Largo rato permanecí en aquella feliz Arcadia, oyendo el tañido de la ociosa zampoña pastoril. Fabriciano y Fernández Bremón lleváronme al despacho del Subsecretario, Saturnino Esteban Collantes, y a él me presentaron. Era un joven discreto y afable, hijo del famoso político del antiguo régimen don Agustín, nombrado a la sazón Ministro plenipotenciario en Portugal. En la breve conversación que tuve con el Subsecretario, adquirí la certidumbre de que mi nombre figuraba en la lista de los presuntos visitantes de Cánovas. Pero el Presidente estaba muy atareado en aquellos días... Ya se me avisaría la fecha de la entrevista.

Una larga semana tardó en llegar el aviso. En cuanto lo recibí me puse la levita y las demás prendas de vestir, me encasqueté la bimba y ¡hala! a la Presidencia. Mediano rato me tuvo Esteban Collantes en su despacho, esperando que salieran varios señores que estaban dándole la jaqueca a don Antonio. Eran unos comisionados de Málaga, un cacicón murciano, y el caballero de reluciente calva y maneras elegantes a quien vi en las butacas del teatro Real la noche del estreno de Aída, hallándome en delantera de palco por asientos junto a Leona la Brava.

Despejado el terreno pasé yo, y atravesando el salón donde se reunía el Consejo de Ministros, llegué al despacho del Presidente.
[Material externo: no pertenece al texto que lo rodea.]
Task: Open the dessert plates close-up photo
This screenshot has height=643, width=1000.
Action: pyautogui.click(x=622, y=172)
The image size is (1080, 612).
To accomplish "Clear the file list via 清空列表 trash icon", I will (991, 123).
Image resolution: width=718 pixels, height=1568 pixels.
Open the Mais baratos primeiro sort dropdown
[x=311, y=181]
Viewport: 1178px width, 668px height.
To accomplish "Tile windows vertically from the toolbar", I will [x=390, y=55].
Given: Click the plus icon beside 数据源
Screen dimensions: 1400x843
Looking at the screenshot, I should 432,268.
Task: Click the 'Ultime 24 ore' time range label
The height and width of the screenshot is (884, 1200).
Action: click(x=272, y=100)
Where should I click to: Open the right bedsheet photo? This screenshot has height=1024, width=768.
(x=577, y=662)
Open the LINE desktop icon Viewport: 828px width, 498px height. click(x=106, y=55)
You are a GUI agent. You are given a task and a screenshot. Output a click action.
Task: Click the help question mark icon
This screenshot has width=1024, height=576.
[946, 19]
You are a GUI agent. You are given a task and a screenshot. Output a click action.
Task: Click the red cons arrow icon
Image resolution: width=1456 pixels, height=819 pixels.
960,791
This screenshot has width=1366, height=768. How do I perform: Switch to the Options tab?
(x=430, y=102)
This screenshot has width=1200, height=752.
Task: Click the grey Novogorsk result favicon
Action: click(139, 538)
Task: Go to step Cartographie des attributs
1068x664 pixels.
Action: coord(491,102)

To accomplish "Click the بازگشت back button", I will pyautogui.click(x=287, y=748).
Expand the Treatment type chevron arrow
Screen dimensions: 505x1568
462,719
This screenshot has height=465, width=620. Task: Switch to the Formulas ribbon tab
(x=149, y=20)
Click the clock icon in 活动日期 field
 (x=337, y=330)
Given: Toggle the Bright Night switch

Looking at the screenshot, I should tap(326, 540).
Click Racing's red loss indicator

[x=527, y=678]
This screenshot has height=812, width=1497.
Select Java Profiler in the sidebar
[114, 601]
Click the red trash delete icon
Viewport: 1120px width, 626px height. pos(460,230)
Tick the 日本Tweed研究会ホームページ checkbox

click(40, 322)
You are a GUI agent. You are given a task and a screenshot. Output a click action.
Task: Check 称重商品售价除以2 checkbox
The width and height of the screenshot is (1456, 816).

A muchos personajes de primera magnitud política había yo visitado en mi vida; pero ninguno me causó tanta cortedad y sobresalto como don Antonio Cánovas del Castillo, por la idea que yo tenía de la excelsitud de su talento, por la leyenda de su desmedido orgullo y de las frases irónicas y mortificantes que usar solía. Apenas cambiamos las primeras frases de saludo, empezó a disiparse la leyenda del empaque altivo, pues me encontraba frente a un señor muy atento y fino, y de una llaneza que al punto ganó mi voluntad. Hízome sentar a su lado, en un sofá casi frontero a la mesa de despacho, y hablamos... quiero decir, él habló y yo escuché, atento a su palabra enérgica, vibrante y un poquito ceceosa.

«Deseaba verle, señor Liviano -me dijo-, porque he tenido ocasión de leer páginas sueltas referentes al Cantón de Cartagena, escritas por usted en el propio cráter de aquella revolución empezada sin tino y concluida sin grandeza. Más que páginas, son notas trazadas al vuelo frente a los acontecimientos, ya en los bastiones de Galeras o San Julián, ya en la cubierta de los barcos sublevados. Esas notas borrajeadas con el desgaire que imponen la premura del tiempo y la nerviosidad del observador, me encantan a mí lo indecible, porque en ellas veo como el primer aliento de la Historia, libre aún de artificios y llevando en sí el aroma de la veracidad».

Quedose el buen Tito de una pieza oyendo estos elogios, y por un momento llegó a creer que el Presidente le tomaba el pelo. Mi estupor fue tal que ni acerté a darle las gracias por tan increíbles piropos. Don Antonio, ajustándose los lentes y alzando luego la cabeza, movimientos en él muy comunes, prosiguió así: «Ya sé lo que va usted a decirme, y es que esas páginas, esas notas, esos que mejor será llamar apuntes o bosquejos, han sido escritos efectivamente por usted; pero no se han publicado. Y usted pensará: ¿cómo puede este señor haber leído mis escritos si aún no han tenido la sanción de la letra de molde? Pues si no lo sabe le diré que tengo una loca afición a los estudios históricos. A mí llegan diversos papeles interesantes, trozos de la Historia viva que aún destilan sangre al ser arrancados del cuerpo de la Humanidad. Yo los leo con avidez; los ordeno, los colecciono... ¿Cómo llegaron a mí los escritos de usted? No lo sé ni me importa saberlo...».

Al oír esto sentí un tenue desvarío en mi cabeza, miré a un lado y a otro... ¡Jesús me valga!... Creí que en la cabeza del sofá erguíase grandiosa y colosal la figura de mi Madre, la divina Clío.